# Keeping potting media airy



## Ray (Jun 24, 2022)

When we water our plants, most just pours through. Some is immediately absorbed by the plant and medium, and some (“bridging water”) is held by surface tension in the gaps between media particles. It is that fraction, that if too extensive (too fine, or old, decomposed media) that leads to root suffocation, death and rot.

Many people put pot shards or foam packing peanuts in the bottom of a flower pot, thinking it will keep the potting medium more airy. While there is no doubt that having the entire pot diameter available for draining is a good thing, reducing the height of the column of potting medium actually _increases_ the amount of bridging water held in the medium. You can prove it with an ordinary kitchen sponge.

Hold a sponge under water and repeatedly squeeze it until saturated. Keeping it horizontal and without squeezing it, lift it out of the water and let it completely drain. Once it has stopped dripping, turn it on its edge. More water will drain out.

I have had a long-running disagreement with another grower over this, so recently ran an experiment in which I compared a 6” tall, 3” diameter container 1) completely filled with potting medium (I used Grodan rock wool mini cubes for uniformity), and 2) half filled with foam packing peanuts and half medium. If the amount of water held was independent of media column height, the “half” pot would have held half the amount of water that the “full” pot did. In fact, the “half” pot held about 30% more water than that.

I have published the details of the experiment here, if you’d like the details.


----------



## orchid527 (Jun 25, 2022)

Ray said:


> When we water our plants, most just pours through. Some is immediately absorbed by the plant and medium, and some (“bridging water”) is held by surface tension in the gaps between media particles. It is that fraction, that if too extensive (too fine, or old, decomposed media) that leads to root suffocation, death and rot.
> 
> Many people put pot shards or foam packing peanuts in the bottom of a flower pot, thinking it will keep the potting medium more airy. While there is no doubt that having the entire pot diameter available for draining is a good thing, reducing the height of the column of potting medium actually _increases_ the amount of bridging water held in the medium. You can prove it with an ordinary kitchen sponge.
> 
> ...


Have you considered the possibility that the Grodan cubes, being compressible, get more water squeezed out by a taller, heavier column. Your experiment may not translate well to bark or other less compressible media. Mike


----------



## Ray (Jun 25, 2022)

Mike, I weighed the Grodan and when adding it to the container, every inch I put a standard compression on it (a full Krylon can - a highly technical piece of apparatus). I did that dry for both samples, so the packing density was very close to the same (as close as I could get it), and upon wetting and letting them drain, I saw no sinking that would have suggested additional compacting.


----------

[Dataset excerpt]

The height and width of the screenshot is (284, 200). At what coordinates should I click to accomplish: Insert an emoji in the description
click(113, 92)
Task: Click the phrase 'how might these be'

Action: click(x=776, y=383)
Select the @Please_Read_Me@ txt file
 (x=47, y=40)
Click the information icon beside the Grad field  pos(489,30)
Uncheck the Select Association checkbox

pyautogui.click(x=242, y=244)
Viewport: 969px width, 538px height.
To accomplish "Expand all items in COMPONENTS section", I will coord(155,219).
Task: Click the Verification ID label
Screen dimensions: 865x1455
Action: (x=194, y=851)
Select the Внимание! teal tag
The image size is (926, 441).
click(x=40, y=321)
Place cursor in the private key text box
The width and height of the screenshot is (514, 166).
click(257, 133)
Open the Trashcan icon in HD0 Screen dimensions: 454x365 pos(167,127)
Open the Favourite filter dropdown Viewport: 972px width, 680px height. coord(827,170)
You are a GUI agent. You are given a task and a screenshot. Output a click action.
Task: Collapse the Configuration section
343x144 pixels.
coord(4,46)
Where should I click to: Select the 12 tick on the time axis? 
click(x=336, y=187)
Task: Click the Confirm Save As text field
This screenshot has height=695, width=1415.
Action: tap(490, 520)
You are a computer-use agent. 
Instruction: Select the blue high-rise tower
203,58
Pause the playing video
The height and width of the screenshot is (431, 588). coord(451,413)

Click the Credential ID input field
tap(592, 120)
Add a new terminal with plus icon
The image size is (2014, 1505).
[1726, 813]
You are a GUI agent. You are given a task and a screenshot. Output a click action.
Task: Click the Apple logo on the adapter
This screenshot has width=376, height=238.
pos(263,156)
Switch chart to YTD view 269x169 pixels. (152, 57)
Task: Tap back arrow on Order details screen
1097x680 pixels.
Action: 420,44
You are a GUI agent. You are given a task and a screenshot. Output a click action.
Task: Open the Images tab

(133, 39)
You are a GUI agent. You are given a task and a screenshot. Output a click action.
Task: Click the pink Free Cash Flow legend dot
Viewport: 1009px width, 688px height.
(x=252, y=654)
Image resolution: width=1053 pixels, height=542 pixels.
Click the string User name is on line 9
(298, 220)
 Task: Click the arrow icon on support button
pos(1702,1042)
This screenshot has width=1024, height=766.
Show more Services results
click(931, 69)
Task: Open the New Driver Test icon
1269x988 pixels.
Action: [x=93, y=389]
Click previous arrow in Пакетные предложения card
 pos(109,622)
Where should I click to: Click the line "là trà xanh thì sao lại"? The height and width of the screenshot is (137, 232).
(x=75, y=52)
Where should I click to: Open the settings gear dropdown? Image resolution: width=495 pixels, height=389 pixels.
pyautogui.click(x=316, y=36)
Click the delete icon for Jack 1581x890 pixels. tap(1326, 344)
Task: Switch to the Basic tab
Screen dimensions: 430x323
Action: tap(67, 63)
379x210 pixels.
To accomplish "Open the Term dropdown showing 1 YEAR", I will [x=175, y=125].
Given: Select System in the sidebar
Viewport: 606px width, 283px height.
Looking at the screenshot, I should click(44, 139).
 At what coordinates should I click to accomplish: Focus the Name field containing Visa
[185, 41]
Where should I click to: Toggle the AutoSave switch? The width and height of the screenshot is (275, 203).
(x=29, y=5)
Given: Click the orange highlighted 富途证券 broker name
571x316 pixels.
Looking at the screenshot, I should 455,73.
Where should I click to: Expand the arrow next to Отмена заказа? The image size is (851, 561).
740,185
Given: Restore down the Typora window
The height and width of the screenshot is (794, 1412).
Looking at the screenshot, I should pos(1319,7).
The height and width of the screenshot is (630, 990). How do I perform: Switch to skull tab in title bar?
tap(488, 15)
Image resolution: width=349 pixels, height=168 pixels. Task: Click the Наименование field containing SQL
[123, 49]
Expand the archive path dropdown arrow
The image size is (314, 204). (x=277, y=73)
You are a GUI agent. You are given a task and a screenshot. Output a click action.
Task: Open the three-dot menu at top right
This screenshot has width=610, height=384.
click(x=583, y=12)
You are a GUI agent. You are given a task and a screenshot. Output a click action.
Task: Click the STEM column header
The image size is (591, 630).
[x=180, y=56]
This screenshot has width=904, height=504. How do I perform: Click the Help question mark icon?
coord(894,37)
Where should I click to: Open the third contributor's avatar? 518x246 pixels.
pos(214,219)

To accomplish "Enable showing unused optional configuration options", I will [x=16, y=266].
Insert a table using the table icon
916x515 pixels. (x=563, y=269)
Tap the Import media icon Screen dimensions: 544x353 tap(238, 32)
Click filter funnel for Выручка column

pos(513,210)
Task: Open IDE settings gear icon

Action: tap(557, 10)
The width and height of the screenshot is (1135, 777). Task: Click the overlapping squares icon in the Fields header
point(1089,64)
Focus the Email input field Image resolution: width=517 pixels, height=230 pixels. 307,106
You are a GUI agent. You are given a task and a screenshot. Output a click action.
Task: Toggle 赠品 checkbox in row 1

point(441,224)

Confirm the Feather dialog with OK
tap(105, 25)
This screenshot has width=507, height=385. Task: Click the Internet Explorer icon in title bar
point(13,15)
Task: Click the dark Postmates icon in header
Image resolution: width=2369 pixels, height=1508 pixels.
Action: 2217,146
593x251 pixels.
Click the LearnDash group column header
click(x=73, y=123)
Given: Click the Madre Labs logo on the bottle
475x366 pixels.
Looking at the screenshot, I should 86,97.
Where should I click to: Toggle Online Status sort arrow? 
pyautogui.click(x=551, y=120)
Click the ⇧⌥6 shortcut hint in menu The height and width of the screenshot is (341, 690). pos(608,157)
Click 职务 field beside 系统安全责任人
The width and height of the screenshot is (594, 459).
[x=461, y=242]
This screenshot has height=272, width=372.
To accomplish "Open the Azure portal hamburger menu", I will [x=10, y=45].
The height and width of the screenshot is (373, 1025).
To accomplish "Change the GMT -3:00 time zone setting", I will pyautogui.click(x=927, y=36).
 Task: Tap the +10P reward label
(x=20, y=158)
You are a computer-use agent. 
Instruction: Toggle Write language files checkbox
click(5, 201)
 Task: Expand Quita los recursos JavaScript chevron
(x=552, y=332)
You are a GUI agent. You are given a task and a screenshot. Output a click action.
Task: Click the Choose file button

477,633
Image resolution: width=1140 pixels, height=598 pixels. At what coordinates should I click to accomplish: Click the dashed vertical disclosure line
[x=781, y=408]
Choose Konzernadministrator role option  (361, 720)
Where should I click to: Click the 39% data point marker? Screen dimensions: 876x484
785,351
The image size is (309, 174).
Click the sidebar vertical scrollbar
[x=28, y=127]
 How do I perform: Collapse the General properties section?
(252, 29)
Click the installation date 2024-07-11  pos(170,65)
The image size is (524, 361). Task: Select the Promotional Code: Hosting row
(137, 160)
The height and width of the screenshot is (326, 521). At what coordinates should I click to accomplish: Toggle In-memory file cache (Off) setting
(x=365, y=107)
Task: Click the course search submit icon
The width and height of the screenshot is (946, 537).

• [TASKS TO COMPLETE]:
[A] In the potting media thread, reproduce the passage word for word, starting at the words "I have had a" and ending after "water than that.".
[B] In the potting media thread, what did Ray use to fill the bottom half of the "half" container in his experiment?

• [RESULTS FOR EACH TASK]:
[A]
I have had a long-running disagreement with another grower over this, so recently ran an experiment in which I compared a 6” tall, 3” diameter container 1) completely filled with potting medium (I used Grodan rock wool mini cubes for uniformity), and 2) half filled with foam packing peanuts and half medium. If the amount of water held was independent of media column height, the “half” pot would have held half the amount of water that the “full” pot did. In fact, the “half” pot held about 30% more water than that.

[B] Foam packing peanuts.